- Description of the task
Working from the records below, repeat exactly the lines starting at the line that contains "Task: Open the Customer Web section" and ending at the line that contains "Image resolution: width=1344", inclusive.

- Extracted entries
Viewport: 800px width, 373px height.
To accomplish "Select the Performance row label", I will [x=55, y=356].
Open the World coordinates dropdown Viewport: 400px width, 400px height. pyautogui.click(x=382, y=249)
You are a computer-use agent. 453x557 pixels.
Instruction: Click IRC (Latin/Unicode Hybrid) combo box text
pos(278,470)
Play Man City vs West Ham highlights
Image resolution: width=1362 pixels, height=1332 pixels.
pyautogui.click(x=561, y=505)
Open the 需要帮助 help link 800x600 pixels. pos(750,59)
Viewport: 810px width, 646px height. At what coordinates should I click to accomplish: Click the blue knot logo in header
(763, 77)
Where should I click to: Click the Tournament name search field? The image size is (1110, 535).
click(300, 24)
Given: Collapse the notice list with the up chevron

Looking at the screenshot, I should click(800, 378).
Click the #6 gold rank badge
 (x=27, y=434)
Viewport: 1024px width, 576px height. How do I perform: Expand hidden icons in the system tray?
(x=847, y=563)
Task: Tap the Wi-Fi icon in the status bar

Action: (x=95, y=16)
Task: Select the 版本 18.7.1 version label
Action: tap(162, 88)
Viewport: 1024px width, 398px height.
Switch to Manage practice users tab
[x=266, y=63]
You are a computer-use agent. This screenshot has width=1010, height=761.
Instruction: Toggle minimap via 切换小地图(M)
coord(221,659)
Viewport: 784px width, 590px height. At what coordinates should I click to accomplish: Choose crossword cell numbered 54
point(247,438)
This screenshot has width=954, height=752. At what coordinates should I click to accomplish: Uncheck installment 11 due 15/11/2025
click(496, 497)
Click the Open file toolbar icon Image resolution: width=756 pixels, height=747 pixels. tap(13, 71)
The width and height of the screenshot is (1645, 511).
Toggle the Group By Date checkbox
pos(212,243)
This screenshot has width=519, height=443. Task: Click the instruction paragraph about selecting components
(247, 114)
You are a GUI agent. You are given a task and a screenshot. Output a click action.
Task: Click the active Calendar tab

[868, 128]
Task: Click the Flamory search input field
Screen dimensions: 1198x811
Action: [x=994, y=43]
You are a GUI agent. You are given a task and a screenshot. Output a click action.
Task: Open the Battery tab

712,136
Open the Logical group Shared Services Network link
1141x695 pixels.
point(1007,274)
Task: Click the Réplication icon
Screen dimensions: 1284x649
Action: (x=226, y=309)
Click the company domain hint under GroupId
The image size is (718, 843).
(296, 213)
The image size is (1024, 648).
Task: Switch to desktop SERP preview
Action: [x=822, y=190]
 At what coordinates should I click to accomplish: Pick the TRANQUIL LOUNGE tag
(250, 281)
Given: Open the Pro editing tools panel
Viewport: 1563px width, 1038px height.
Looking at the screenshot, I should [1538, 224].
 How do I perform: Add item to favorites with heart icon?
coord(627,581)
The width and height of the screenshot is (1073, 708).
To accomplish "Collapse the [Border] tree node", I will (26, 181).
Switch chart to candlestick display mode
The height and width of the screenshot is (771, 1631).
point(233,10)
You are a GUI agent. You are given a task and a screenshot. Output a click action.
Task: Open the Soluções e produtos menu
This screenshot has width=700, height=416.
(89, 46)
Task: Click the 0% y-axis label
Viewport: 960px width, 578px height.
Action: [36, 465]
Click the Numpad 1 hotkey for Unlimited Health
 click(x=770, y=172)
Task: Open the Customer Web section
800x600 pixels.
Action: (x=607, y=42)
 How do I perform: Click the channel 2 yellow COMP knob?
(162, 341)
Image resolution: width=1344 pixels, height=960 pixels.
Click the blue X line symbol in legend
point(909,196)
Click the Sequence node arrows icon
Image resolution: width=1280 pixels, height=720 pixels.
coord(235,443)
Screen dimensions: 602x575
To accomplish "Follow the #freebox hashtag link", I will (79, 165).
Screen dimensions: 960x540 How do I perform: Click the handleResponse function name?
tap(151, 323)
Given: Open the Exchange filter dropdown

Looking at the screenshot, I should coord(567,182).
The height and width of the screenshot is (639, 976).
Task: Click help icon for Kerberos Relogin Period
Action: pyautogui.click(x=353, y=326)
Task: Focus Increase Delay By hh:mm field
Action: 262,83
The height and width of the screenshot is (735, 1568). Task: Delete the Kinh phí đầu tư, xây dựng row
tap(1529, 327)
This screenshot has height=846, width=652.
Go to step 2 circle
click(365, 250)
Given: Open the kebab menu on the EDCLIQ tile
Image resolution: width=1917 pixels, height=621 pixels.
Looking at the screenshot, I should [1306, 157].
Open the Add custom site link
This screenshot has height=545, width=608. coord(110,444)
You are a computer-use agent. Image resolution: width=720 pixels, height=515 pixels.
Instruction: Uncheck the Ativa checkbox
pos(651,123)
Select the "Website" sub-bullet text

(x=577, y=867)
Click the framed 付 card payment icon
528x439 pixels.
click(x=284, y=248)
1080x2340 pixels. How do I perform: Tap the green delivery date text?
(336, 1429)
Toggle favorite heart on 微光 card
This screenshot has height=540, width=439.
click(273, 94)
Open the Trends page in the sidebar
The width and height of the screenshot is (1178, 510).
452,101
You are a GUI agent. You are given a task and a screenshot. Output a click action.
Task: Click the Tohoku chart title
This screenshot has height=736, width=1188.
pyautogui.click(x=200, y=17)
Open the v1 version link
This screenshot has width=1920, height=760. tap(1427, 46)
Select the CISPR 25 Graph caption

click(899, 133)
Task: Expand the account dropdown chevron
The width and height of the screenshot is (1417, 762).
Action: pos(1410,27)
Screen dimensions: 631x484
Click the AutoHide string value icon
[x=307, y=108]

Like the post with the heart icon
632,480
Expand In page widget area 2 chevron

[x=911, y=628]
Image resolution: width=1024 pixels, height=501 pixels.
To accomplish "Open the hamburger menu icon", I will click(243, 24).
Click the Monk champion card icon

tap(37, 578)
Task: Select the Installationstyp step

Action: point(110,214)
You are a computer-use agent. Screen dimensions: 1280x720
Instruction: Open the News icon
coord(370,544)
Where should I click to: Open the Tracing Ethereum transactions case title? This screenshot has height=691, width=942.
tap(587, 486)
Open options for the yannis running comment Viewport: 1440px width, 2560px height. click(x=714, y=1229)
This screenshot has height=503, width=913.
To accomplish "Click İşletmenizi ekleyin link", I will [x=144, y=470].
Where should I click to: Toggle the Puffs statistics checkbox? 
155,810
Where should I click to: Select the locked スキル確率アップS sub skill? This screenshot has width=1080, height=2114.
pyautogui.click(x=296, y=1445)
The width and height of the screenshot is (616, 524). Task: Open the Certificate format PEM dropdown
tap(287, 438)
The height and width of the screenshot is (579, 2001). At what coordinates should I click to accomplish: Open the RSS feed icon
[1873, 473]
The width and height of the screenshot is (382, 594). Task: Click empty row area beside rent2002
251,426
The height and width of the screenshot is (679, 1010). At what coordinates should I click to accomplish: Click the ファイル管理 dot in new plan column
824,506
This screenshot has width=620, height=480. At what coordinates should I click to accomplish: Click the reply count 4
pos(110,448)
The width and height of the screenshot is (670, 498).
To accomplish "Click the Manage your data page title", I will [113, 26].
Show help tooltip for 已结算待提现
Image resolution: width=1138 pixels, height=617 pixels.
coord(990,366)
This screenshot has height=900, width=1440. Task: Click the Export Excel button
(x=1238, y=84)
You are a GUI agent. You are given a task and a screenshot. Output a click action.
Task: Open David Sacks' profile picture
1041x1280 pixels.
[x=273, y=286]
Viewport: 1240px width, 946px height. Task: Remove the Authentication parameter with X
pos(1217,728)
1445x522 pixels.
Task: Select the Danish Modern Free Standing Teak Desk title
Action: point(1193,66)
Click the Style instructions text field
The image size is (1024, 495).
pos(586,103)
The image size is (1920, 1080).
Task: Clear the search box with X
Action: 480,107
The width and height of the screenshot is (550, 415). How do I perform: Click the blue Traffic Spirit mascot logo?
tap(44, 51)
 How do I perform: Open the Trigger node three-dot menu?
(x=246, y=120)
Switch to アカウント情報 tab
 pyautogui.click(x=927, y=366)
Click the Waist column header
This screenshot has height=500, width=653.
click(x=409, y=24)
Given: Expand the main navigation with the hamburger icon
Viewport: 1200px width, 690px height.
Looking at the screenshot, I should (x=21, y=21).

- Exercise response
Task: Open the Customer Web section
800x600 pixels.
Action: (x=607, y=42)
 How do I perform: Click the channel 2 yellow COMP knob?
(162, 341)
Image resolution: width=1344 pixels, height=960 pixels.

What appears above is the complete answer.